Each line from the first down to the one containing "Go to next Request search match" should be returned exactly as it appears below.

[Stored items]
# # # # # # #

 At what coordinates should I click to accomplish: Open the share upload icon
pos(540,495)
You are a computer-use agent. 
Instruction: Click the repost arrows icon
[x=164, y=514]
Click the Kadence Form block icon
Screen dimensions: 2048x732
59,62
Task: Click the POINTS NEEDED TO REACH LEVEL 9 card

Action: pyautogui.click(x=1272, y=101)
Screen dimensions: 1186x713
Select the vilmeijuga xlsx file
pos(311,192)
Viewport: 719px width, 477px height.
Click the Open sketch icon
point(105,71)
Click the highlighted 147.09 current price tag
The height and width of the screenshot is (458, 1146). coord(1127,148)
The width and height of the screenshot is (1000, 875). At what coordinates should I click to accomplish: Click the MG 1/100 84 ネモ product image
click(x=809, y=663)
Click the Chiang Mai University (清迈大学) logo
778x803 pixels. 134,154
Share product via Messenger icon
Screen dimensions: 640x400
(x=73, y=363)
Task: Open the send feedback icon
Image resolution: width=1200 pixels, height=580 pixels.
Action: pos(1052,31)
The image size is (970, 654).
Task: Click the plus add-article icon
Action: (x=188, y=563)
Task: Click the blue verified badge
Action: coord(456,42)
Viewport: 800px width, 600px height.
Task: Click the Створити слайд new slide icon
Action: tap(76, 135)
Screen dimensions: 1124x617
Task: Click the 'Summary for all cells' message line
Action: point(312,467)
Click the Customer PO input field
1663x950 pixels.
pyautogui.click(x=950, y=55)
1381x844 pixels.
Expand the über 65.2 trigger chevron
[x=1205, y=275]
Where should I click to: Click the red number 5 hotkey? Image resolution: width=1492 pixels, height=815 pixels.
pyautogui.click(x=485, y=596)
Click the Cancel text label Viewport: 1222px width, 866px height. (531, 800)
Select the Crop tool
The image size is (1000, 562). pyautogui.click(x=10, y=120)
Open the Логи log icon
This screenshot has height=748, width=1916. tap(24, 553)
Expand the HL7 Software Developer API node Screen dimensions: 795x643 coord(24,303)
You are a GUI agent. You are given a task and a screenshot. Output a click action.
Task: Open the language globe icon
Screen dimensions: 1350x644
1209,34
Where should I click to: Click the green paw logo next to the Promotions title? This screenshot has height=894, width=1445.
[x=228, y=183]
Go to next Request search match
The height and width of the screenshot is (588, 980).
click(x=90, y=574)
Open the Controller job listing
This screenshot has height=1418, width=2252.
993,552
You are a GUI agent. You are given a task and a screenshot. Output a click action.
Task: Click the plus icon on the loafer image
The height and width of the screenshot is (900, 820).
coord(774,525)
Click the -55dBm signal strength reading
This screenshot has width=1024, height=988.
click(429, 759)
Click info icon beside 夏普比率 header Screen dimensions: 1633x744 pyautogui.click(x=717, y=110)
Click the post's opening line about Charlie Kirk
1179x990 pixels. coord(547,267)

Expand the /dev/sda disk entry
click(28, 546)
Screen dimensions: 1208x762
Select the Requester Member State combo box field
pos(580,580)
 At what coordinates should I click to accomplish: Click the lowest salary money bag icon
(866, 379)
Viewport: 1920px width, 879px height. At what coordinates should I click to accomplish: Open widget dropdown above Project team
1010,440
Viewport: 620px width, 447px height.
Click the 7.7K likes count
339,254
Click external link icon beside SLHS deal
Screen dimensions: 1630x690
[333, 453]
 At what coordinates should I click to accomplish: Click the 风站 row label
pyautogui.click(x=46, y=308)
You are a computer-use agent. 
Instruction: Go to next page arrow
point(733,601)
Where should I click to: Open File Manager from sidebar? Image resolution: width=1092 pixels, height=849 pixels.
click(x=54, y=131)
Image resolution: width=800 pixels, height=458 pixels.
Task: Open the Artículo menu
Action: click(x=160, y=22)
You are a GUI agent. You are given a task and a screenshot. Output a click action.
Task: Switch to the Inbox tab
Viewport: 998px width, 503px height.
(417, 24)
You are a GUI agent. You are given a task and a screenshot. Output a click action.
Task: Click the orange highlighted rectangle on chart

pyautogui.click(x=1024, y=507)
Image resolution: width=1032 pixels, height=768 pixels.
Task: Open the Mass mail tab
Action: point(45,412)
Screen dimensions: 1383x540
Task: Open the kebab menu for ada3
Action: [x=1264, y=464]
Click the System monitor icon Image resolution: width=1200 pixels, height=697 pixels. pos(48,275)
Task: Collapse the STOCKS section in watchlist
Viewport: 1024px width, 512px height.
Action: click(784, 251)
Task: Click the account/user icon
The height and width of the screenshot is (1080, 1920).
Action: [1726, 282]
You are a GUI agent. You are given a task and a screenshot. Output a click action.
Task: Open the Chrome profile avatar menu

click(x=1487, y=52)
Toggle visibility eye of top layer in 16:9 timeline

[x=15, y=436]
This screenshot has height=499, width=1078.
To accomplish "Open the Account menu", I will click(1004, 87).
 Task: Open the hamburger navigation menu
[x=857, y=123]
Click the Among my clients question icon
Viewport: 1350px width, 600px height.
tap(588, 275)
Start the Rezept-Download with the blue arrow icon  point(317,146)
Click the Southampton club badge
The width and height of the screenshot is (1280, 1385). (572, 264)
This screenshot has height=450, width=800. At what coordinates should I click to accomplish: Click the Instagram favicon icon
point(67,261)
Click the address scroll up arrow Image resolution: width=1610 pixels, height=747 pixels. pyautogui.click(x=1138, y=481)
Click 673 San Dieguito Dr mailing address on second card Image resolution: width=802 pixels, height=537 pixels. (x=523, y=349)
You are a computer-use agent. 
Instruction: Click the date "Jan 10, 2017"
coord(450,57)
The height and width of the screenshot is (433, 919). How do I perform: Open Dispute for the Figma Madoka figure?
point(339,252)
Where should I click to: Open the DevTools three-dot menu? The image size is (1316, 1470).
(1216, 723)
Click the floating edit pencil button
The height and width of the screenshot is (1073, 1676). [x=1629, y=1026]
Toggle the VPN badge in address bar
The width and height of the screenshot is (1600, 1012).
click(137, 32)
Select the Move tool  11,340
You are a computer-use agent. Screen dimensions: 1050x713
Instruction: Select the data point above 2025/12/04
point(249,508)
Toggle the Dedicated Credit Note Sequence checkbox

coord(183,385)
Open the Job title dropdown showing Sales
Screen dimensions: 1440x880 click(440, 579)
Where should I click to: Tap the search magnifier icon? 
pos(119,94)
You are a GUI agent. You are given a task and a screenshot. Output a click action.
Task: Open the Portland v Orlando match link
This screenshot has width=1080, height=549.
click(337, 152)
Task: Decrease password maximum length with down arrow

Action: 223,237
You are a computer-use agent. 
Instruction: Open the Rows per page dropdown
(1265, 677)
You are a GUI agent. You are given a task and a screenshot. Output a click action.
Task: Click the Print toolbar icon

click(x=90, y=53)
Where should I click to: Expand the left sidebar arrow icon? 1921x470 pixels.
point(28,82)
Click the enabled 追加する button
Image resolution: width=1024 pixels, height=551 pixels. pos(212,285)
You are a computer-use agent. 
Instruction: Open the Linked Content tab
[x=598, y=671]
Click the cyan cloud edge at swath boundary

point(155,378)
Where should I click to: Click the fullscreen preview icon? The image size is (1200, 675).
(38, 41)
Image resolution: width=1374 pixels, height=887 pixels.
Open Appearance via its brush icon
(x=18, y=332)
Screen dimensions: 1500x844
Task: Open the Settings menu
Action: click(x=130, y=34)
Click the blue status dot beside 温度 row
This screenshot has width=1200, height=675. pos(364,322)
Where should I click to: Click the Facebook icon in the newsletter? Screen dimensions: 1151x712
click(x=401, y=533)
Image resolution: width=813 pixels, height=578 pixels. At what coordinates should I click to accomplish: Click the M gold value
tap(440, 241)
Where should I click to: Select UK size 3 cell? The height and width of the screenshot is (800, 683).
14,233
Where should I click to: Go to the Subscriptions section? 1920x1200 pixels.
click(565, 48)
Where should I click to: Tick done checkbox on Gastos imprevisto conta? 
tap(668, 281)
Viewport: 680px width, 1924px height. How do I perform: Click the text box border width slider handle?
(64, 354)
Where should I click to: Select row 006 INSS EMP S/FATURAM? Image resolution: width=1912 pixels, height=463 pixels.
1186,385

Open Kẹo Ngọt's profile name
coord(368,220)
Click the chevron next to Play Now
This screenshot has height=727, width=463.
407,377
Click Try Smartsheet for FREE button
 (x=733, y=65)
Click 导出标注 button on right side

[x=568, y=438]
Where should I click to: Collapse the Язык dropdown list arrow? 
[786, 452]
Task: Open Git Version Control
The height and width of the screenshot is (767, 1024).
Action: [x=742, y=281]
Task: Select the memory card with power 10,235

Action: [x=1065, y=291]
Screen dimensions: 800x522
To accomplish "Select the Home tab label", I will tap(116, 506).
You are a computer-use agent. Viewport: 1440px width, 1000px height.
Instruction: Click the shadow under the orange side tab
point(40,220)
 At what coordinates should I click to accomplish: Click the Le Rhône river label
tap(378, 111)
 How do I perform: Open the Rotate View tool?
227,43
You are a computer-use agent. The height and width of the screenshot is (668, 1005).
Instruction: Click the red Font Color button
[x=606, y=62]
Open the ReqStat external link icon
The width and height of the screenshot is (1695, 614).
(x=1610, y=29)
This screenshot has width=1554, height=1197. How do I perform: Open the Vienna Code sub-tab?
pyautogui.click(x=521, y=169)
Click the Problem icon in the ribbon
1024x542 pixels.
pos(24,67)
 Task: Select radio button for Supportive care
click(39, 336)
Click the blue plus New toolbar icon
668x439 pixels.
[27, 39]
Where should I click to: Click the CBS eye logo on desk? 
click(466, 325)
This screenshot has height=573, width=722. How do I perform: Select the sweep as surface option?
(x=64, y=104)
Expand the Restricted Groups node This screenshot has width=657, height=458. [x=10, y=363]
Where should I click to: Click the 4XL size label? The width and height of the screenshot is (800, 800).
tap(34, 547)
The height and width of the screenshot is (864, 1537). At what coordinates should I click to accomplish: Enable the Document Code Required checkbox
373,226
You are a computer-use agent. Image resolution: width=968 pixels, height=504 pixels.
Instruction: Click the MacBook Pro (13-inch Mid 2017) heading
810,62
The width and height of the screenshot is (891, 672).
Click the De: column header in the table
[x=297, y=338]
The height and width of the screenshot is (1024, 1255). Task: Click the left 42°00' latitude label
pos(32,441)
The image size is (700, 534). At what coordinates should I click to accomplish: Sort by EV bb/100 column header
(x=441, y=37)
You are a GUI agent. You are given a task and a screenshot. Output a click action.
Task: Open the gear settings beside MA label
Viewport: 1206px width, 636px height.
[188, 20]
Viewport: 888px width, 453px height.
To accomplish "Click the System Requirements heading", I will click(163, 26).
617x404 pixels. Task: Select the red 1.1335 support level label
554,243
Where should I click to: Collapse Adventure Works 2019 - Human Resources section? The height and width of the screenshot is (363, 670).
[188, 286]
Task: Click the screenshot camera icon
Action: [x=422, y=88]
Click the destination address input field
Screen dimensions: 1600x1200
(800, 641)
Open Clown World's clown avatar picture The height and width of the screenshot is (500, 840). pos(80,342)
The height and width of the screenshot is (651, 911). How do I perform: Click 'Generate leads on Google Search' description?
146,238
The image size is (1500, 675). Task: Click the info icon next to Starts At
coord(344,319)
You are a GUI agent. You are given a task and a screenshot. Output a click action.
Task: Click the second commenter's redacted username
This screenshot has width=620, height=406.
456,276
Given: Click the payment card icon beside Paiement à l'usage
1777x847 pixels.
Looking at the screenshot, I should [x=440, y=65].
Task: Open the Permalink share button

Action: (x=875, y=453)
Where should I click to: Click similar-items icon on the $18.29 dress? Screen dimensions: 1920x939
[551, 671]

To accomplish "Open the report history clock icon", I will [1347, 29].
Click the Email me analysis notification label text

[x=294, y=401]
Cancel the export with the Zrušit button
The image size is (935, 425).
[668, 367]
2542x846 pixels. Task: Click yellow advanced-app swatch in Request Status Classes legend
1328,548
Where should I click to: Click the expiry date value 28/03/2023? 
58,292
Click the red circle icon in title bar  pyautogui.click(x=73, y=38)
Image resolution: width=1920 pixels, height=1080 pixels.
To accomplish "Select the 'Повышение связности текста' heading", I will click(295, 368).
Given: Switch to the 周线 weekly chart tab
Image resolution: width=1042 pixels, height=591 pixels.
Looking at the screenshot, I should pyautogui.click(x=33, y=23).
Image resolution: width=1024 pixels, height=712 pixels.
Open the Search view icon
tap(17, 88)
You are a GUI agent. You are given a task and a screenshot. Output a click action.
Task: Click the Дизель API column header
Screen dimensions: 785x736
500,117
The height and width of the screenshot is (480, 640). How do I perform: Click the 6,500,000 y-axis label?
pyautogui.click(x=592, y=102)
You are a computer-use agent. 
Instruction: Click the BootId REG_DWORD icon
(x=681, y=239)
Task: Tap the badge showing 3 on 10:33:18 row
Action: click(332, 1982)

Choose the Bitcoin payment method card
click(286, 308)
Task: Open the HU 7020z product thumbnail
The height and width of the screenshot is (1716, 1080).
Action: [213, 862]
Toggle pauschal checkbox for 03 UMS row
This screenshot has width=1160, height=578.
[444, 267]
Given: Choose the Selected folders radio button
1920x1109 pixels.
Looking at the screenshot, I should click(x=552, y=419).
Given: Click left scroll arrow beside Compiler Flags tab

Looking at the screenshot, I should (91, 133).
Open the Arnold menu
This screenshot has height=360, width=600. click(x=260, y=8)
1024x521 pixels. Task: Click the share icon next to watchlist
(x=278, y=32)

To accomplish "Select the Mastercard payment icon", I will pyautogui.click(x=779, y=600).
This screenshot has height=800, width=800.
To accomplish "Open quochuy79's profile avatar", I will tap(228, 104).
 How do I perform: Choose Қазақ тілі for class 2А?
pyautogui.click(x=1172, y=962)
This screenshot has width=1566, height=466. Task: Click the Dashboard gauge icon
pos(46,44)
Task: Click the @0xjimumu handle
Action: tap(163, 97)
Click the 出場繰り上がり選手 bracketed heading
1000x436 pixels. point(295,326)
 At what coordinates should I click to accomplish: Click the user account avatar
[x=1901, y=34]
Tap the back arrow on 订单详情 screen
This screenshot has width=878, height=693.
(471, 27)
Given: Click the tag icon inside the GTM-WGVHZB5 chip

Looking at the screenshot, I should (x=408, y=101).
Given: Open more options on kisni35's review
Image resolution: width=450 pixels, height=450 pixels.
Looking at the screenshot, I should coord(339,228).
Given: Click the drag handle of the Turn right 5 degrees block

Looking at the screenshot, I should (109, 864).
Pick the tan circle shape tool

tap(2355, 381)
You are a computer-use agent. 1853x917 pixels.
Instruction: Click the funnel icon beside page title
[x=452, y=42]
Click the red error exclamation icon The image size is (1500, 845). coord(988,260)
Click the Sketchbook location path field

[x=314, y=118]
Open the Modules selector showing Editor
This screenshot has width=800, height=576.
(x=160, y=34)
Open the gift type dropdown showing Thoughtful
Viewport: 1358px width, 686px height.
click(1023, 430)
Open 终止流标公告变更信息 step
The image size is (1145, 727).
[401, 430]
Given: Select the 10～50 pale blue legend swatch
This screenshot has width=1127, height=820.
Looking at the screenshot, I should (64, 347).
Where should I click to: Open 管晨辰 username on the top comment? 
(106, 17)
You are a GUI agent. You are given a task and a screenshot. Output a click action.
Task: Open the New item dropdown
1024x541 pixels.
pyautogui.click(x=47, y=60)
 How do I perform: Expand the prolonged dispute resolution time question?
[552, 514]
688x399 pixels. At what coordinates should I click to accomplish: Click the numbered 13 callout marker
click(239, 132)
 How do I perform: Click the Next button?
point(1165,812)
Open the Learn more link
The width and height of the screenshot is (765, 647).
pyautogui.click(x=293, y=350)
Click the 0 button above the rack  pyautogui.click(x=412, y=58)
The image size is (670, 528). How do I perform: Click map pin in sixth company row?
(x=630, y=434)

# # # # # # #

■ **Task result**
 At what coordinates should I click to accomplish: Open the share upload icon
pos(540,495)
You are a computer-use agent. 
Instruction: Click the repost arrows icon
[x=164, y=514]
Click the Kadence Form block icon
Screen dimensions: 2048x732
59,62
Task: Click the POINTS NEEDED TO REACH LEVEL 9 card

Action: pyautogui.click(x=1272, y=101)
Screen dimensions: 1186x713
Select the vilmeijuga xlsx file
pos(311,192)
Viewport: 719px width, 477px height.
Click the Open sketch icon
point(105,71)
Click the highlighted 147.09 current price tag
The height and width of the screenshot is (458, 1146). coord(1127,148)
The width and height of the screenshot is (1000, 875). At what coordinates should I click to accomplish: Click the MG 1/100 84 ネモ product image
click(x=809, y=663)
Click the Chiang Mai University (清迈大学) logo
778x803 pixels. 134,154
Share product via Messenger icon
Screen dimensions: 640x400
(x=73, y=363)
Task: Open the send feedback icon
Image resolution: width=1200 pixels, height=580 pixels.
Action: pos(1052,31)
The image size is (970, 654).
Task: Click the plus add-article icon
Action: (x=188, y=563)
Task: Click the blue verified badge
Action: coord(456,42)
Viewport: 800px width, 600px height.
Task: Click the Створити слайд new slide icon
Action: tap(76, 135)
Screen dimensions: 1124x617
Task: Click the 'Summary for all cells' message line
Action: point(312,467)
Click the Customer PO input field
1663x950 pixels.
pyautogui.click(x=950, y=55)
1381x844 pixels.
Expand the über 65.2 trigger chevron
[x=1205, y=275]
Where should I click to: Click the red number 5 hotkey? Image resolution: width=1492 pixels, height=815 pixels.
pyautogui.click(x=485, y=596)
Click the Cancel text label Viewport: 1222px width, 866px height. (531, 800)
Select the Crop tool
The image size is (1000, 562). pyautogui.click(x=10, y=120)
Open the Логи log icon
This screenshot has height=748, width=1916. tap(24, 553)
Expand the HL7 Software Developer API node Screen dimensions: 795x643 coord(24,303)
You are a GUI agent. You are given a task and a screenshot. Output a click action.
Task: Open the language globe icon
Screen dimensions: 1350x644
1209,34
Where should I click to: Click the green paw logo next to the Promotions title? This screenshot has height=894, width=1445.
[x=228, y=183]
Go to next Request search match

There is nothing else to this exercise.